A small molecule drug modifies the neural effects of concussion

A new study shows that a small molecule called ISRIB, which was identified at the University of California, San Francisco, can reverse the neuronal and cognitive effects of concussion in mice weeks after the injury.

ISRIB blocks the integrated stress response (ISR), a quality control process for the production of a protein that can become destructive to cells when chronically activated.

Research published on October 10, 2022 in Proceedings of the National Academy of Sciencesfound that ISRIB modifies the effects of traumatic traumatic brain injury (TBI) on areas of neurons named dendritic spines which are crucial to cognition. Mice receiving the drug also showed sustained improvements in working memory.

“Our goal was to see if ISRIB could reduce the neural consequences of concussion,” said Michael Stryker, Ph.D., co-senior author of the study and professor of physiology at UCSF. “We were pleased to find that the drug was remarkably successful in normalizing neuronal and cognitive function with long-lasting effects.”

TBI is a major cause of long-term neurological disability with impairments in concentration and memory affecting patients’ quality of life. It is also the strongest environmental risk factor for dementia – even a mild concussion significantly increases a person’s risk.

Eliminating the consequences of a concussion

ISRIB was developed in the lab of one of the senior authors, Peter Walter, Ph.D., who at the time of the study was a professor of biochemistry at UCSF, now emeritus and at Altos Labs. Previous studies have demonstrated that the molecule can effectively block the integrated stress response and have shown evidence of improved cognitive function and behavior in various mouse models of TBI. However, the cellular mechanisms by which ISR inhibition restored cognition remained unknown.

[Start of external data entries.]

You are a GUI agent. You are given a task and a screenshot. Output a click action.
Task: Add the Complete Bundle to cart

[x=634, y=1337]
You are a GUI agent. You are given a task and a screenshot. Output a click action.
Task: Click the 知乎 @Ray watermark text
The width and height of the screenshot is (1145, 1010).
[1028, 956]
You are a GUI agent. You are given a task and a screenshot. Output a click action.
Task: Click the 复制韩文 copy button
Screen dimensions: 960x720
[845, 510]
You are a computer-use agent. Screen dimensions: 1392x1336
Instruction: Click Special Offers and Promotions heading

To investigate this, UCSF graduate student Elma Frias, Ph.D., began investigating how ISR and its inhibition affect neurons in parietal cortexan area of ​​the brain involved in working memory.

Using advanced imaging techniques, Frias observed the effects of TBI on dendritic spines, the primary site of excitatory communication between neurons, over several days.

In healthy conditions, neurons show a fairly stable rate spine formation, maturation, and elimination are the dynamics that support learning and memory. But after one mild concussion, the mouse cortical neurons showed a massive burst of newly generated spikes and continued to generate excessive spikes for as long as they were measured.

“Some may find this counterintuitive at first, thinking that more dendritic spines will be a good thing for creating new memories,” said co-senior author Suzanne Rosi, Ph.D., professor of physical therapy and neurological surgery at UCSF during research, now also at Altos Labs. “But really, having too many new spikes is like being in a noisy room—if too many people are talking, you can’t hear the information you need.”

These new spines, however, did not last very long, and most of them were removed within days, meaning that they had not formed strong functional synaptic connections.

These aberrant dynamics were rapidly reversed when mice were treated with ISRIB. By blocking the ISR, the drug was able to restore structural changes in neurons as a result of brain injury and restore normal indicators of spinal dynamics. These neuronal structural changes were also associated with an improvement in performance to normal levels in a behavioral test of working memory that persisted more than a month after the final treatment.

“A month in a mouse is a few years in a human, so being able to modify the effects of concussion in such a long-term way is really exciting,” Frias said.

Restoring the potential of the brain before treatment

The authors hypothesize that TBI causes persistent activation of the ISR, which in turn leads to persistent propagation of transient spikes that do not support memory formation. Future experiments will investigate whether ISRIB has similar effects on other cell types, brain regions, and cognitive tasks.

Activation of the ISR has been implicated in many neurological disorders, including Alzheimer’s disease, Parkinson’s disease, multiple sclerosis (MS), and amyotrophic lateral sclerosis (ALS). Therefore, the researchers believe that ISRIB may have therapeutic potential for several groups of patients.

Although there was no evidence of drug toxicity in mice, clinical trials The safety and efficacy of ISRIB in humans are currently being evaluated.

“This study reminds us that the brain is very plastic; it can be rewired and healed,” Rosie said. “By briefly inhibiting this stress pathway, we may be able to restore healthy synaptic and cognitive function in many neurological conditions.”